The census of African elephants published last week demonstrated the scale and urgency of the crisis. It found that in just seven years, 30 per cent of the entire population of savannah elephants had been eliminated, equivalent to the slaughter of over 20,000 a year. The rising prosperity of people in countries such as China and Vietnam has fuelled the demand for ivory in recent years, producing a catastrophe on the ground in parts of Africa, with massive poaching linked to corruption and organised crime.
The reasons why this should be unacceptable to the whole of humanity hardly need stating. The massacre of elephants will severely damage the ecosystems of some of the world’s best remaining habitats, and it undermines the future sustainability of their local communities. But most of all, it is morally indefensible. That magnificent creatures who, left to themselves, lead long lives in close-knit families, should be murdered wholesale, their younger ones orphaned and their babies abandoned is repugnant to anyone who cares about the natural world. How would we ever explain to a future generation that we stood by while the elephants were destroyed?
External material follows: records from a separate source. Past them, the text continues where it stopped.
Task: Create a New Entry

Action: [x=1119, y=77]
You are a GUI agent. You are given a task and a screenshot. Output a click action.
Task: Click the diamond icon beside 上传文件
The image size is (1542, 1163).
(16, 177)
In the last few years many people across the world have decided they have to do something about this, me included. As Foreign Secretary, I worked with the then Defra secretary, Owen Paterson, to convene a global conference of governments at Lancaster House in 2014. No fewer than three princes, the Prince of Wales, the Duke of Cambridge and Prince Harry, came to impress on the world’s ministers that action was needed. We assembled four African presidents to sign the Elephant Protection Initiative, which is now African-led, with 14 countries working with Stop Ivory and private donors to conserve their elephant populations and close their domestic ivory markets.
Since I left government I have been chairing a group of airline and shipping companies, at the request of the Duke of Cambridge, to work out how to intercept and prevent shipments of ivory. We are making progress on sharing crucial information and spreading an attitude of zero tolerance towards wildlife crime, and Chinese state agencies have signed up to our recommendations.
My own efforts are just a tiny part of the race to save the elephants. Great work is done by many British and global organisations – the World Wildlife Fund, Tusk, Stop Ivory, the Wildlife Conservation Society and many more. Brave rangers risk, and lose, their lives fighting poachers. Vietnam is hosting the next intergovernmental conference in the series we started. And the United States has weighed in, securing agreement with the Chinese President last year to “halt the domestic commercial trade in ivory”.
The decisive battle against the ivory trade will be won in China and the rest of the Far East, through changing attitudes. The growing readiness of the Chinese authorities to give a lead and clamp down on ivory dealers is of huge importance. In the rest of the world, we have to do everything we can to help with that.
This is where the Conservative manifesto comes in. We British have been at the forefront of this fight. But now, in the absence of government action to close our ivory market, we are in danger of lagging behind. The UK is, embarrassingly, among the largest remaining ivory markets in the world. We still allow domestic trade in ivory with a certificate, as well as the trading and exporting of ivory said to originate before 1947, without any official certification.
The trouble is that well-intentioned but complex rules are difficult to enforce and easy to circumvent. Worldwide, a substantial legal trade is used to cover the illegal ivory trade. Studies by the International Fund for Animal Welfare have found that Britain has been the third-biggest source of intercepted illegal ivory entering the US, and that most ivory sold in antique shops and fairs is done so without the required proof of age. Internet sellers of ivory showed little awareness or care about existing laws. The certificates are often forged.
Worst of all, there is evidence that Britain still plays a part in feeding demand in the East. The 2012 Environmental Audit Committee Report found that antique ivory products were being illegally shipped from the UK to China and South East Asia. Between 2009 and 2014, 40 per cent of all the illegal wildlife products seized by the UK Border Force were ivory. And penalties imposed by our courts have been light or non-existent.
The UN Office of Drugs and Crime is in no doubt that “the trade in illicit ivory is only lucrative because there is a parallel licit supply, and ivory can be sold and used openly”.
This is why many countries, like Botswana and India, now implement a total ban on all trade in ivory, no matter how old. In July, the US banned all foreign commerce and interstate sales of ivory, with narrow exceptions for items a century old. China has tightened import rules and is contemplating its next step.
As the CITES conservation conference assembles in South Africa later this month, the UK should send the strongest possible message and close its ivory markets without delay. EU single market law makes this complicated, but France has just banned all sales of raw ivory and strengthened other rules. Virtually all certificates for the trade could be refused immediately, and new regulations brought forward to match the US’s actions. Such moves would encourage further action by China, and help suppress this evil trade.
The mass killing of some of the world’s most revered animals is an outrage; a manifestation of human selfishness, stupidity and greed. In Britain we have done a great deal to prevent it, but now another step is needed. Often we wait five years for a manifesto promise to be fulfilled: the elephants don’t have that much time.